**Problem requirements:** Rewrite the records below as a JSON list of strings, one string per line, with blank lines and pictures left out.

**Records provided:**
^^^^^^^^^^^^^^^^

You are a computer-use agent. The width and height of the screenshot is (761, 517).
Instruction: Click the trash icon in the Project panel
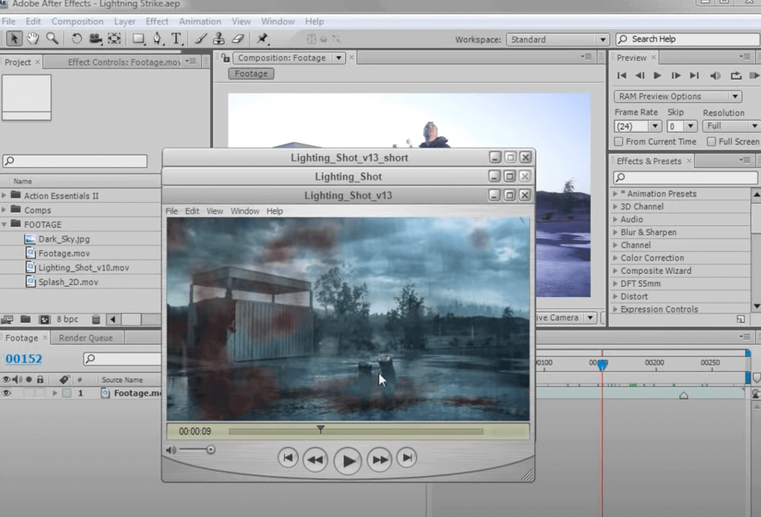tap(96, 319)
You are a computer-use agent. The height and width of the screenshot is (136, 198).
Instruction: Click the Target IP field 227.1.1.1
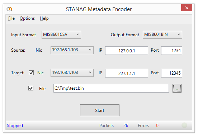(x=127, y=73)
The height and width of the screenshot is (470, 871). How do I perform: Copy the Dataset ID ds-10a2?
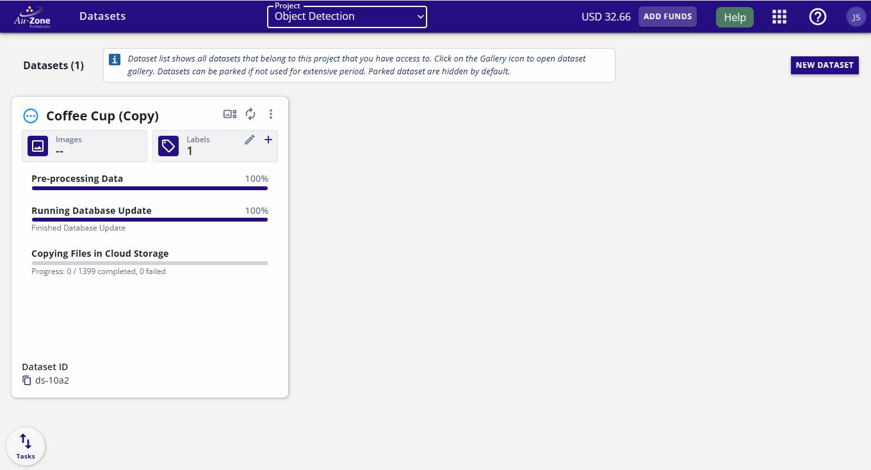pos(26,380)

^^^^^^^^^^^^^^^^

**Result:**
[
  "You are a computer-use agent. The width and height of the screenshot is (761, 517).",
  "Instruction: Click the trash icon in the Project panel",
  "tap(96, 319)",
  "You are a computer-use agent. The height and width of the screenshot is (136, 198).",
  "Instruction: Click the Target IP field 227.1.1.1",
  "(x=127, y=73)",
  "The height and width of the screenshot is (470, 871). How do I perform: Copy the Dataset ID ds-10a2?",
  "pos(26,380)"
]